TASK TO COMPLETE. In the entries below, find the line with "Task: Open favorites via the heart icon" and the line with "This screenshot has width=1492, height=812.". Return those two lines and all lines between them, exactly.

SOURCE MATERIAL.
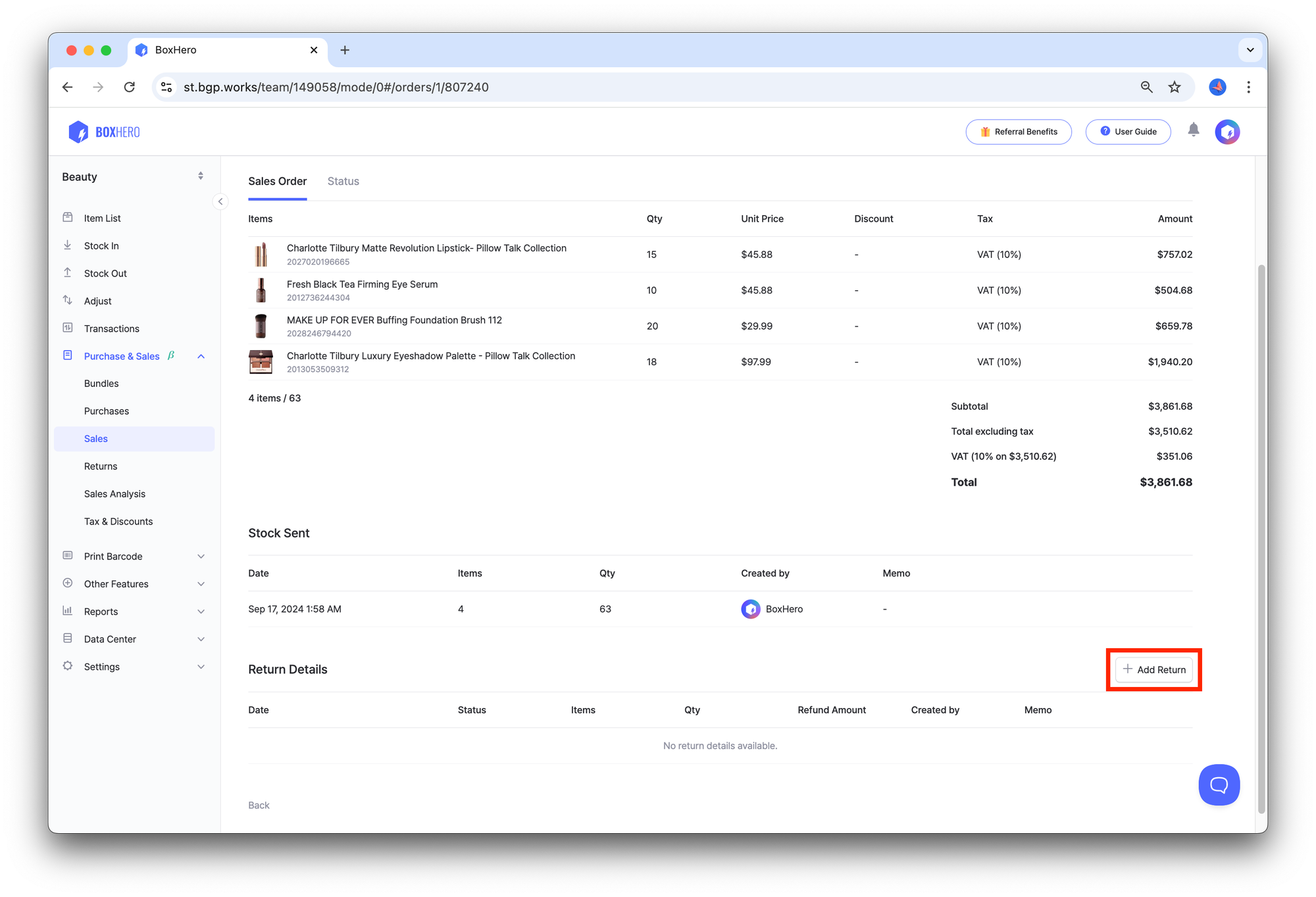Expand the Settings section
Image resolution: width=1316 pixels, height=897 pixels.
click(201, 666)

* * *

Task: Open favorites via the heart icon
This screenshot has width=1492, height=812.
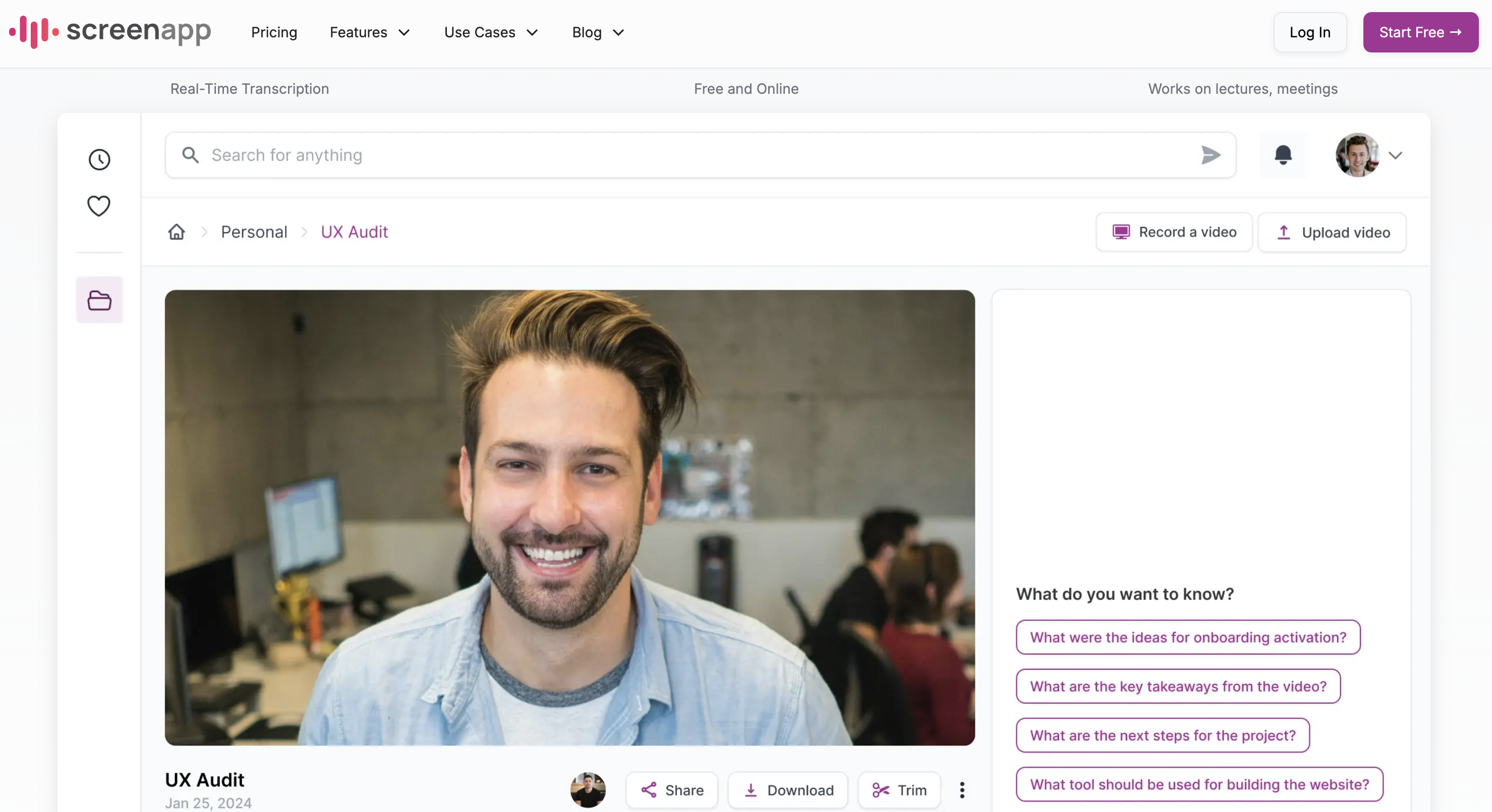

ANSWER SPACE.
Task: Open favorites via the heart icon
This screenshot has width=1492, height=812.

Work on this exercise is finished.